This is also spurred by her missing Mass repeatedly over the last few months. Those who have heard me talk about her, or know any old-school Catholics, will know this is a huge thing. Yes, she's 84 and not feeling well, but up until recently she has been able to talk herself into going. Now, she isn't going at least half the time (I think) and so she's not getting out of the house and seeing other people. Only a few weeks ago she had been mentioning trying to rejoin the choir (not to sing at Mass, just to go to rehearsals, because she can't stand for that long...and she wouldn't listen to anyone who told her that the director would probably be happy to make arrangements to accommodate her, as it would throw off the sound mix. Like this is some royal production and not a bunch of seventy-year-olds yelling. Every time she brought that up I would remind her that she was not the director, and that was his decision, wasn't it? And she would grudgingly agree. And then talk herself out of it the next week, again.) and now she is just as often not feeling well enough to get out of her pajamas before noon. Anyway, those who know and love me know my skill to think up every possible reason why something will not work, and this is where I get it from, folks, and it is, once again, hello, depression. Depressives have a gift for assuming how things will play out (never in their favor) and how other people will react (again, not well) and part of why it is so maddening to deal with her is I get angry at myself for indulging in the same habits.

**ENTRIES PROVIDED:**
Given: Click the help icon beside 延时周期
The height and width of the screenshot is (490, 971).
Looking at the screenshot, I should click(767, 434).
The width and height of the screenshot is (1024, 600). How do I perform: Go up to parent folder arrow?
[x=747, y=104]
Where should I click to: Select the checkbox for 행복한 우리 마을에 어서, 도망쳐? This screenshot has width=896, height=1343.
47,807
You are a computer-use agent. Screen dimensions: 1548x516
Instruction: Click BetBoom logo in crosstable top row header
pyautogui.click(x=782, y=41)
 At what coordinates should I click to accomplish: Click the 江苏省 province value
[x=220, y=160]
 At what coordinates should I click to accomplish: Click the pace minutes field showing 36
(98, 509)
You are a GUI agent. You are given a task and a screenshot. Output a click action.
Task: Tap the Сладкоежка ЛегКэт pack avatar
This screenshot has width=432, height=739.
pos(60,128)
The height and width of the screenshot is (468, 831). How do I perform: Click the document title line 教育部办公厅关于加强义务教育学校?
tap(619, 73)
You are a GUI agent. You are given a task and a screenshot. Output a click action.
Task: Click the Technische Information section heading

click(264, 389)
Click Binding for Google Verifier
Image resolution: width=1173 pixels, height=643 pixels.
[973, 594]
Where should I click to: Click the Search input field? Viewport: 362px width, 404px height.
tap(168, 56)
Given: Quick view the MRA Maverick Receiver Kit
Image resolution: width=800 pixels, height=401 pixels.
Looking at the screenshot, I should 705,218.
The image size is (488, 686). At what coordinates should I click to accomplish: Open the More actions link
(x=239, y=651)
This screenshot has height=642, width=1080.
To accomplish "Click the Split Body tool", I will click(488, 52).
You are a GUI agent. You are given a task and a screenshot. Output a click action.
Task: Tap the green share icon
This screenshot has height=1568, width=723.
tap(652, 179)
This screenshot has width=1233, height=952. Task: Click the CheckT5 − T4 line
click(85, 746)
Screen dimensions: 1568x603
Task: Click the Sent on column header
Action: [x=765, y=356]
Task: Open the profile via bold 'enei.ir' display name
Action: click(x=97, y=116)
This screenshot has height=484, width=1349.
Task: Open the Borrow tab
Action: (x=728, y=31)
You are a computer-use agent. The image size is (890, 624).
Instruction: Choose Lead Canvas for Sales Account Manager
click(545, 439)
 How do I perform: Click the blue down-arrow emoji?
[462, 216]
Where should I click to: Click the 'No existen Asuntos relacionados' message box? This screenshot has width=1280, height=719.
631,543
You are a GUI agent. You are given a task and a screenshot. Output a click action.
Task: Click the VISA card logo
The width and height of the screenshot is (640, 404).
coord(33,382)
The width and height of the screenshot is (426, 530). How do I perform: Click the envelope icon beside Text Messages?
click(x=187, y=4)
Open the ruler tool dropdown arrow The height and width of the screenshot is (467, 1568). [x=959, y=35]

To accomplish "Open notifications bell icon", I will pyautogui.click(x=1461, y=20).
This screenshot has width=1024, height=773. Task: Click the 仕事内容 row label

**REQUIRED TASK:** Continue the passage about the 84-year-old woman who keeps missing Mass, starting after its last sentence.

**ANSWER TO THE PROBLEM:**
I know I need to keep very, very calm and hold a lot of love in my heart while I am doing this. Otherwise all of my issues will come screaming to the fore and I might kill her with a frying pan. I need to remember to allow her to keep her agency while assisting her, I don't want to just swoop in and get her agitated (okay, more than any iota of change will do); and I need to keep my cool and act like an adult who can manage passive-aggressive people and not let her push my buttons, at least to her face, anyway.

I am making a GoogleDoc of all the things I want to accomplish as well as contact information for people and agencies who will be able to help me. There are a number of things I want to tackle for my first trip, which I would like to happen in January, so this weekend I will be taking some time to review and plan. I also peck at it while at work.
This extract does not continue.